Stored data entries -
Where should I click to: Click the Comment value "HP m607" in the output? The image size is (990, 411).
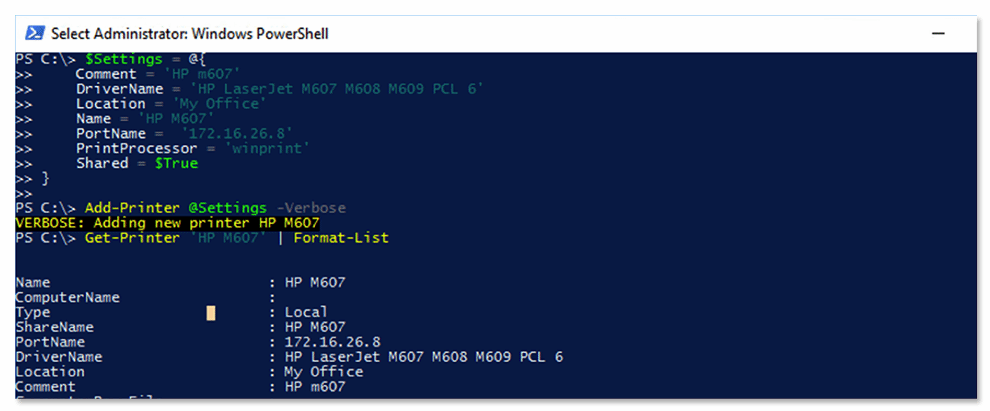315,387
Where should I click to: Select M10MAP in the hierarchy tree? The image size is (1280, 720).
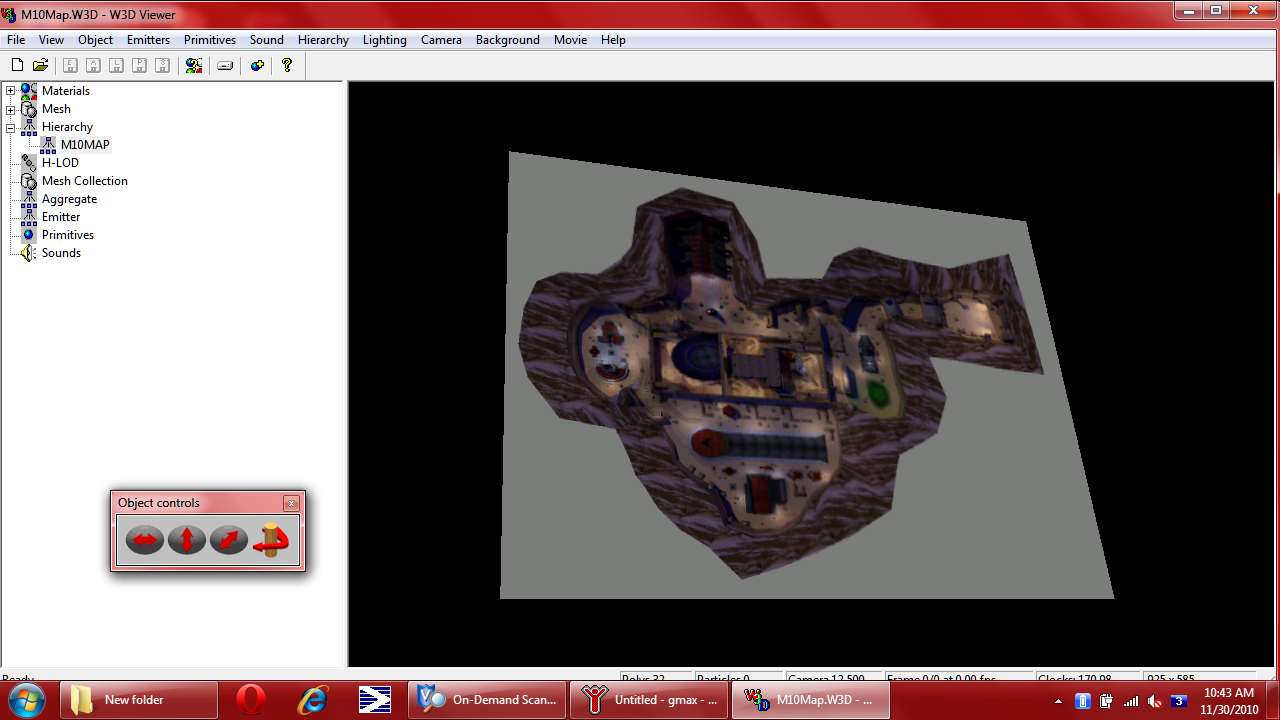click(x=85, y=145)
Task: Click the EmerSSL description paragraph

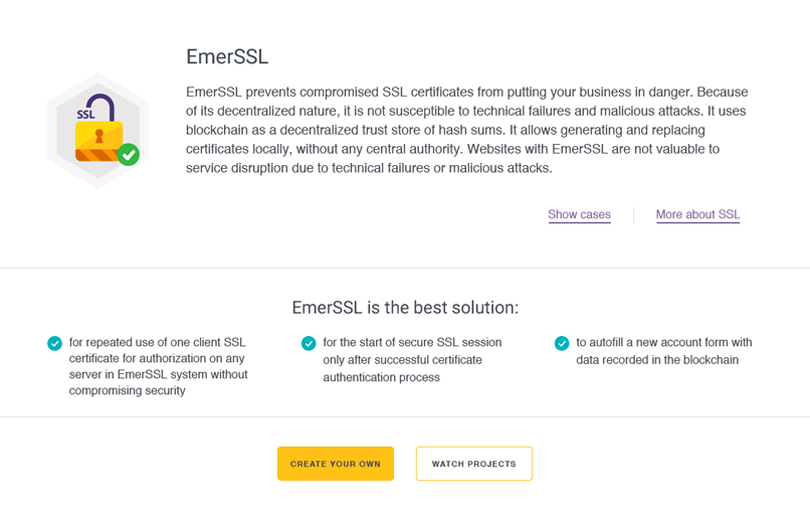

Exercise objective - An exact copy of every record above is required, with all pictures omitted.

Solution to this task -
Where should I click to: Click the Comment value "HP m607" in the output? The image size is (990, 411).
315,387
Where should I click to: Select M10MAP in the hierarchy tree? The image size is (1280, 720).
click(x=85, y=145)
Task: Click the EmerSSL description paragraph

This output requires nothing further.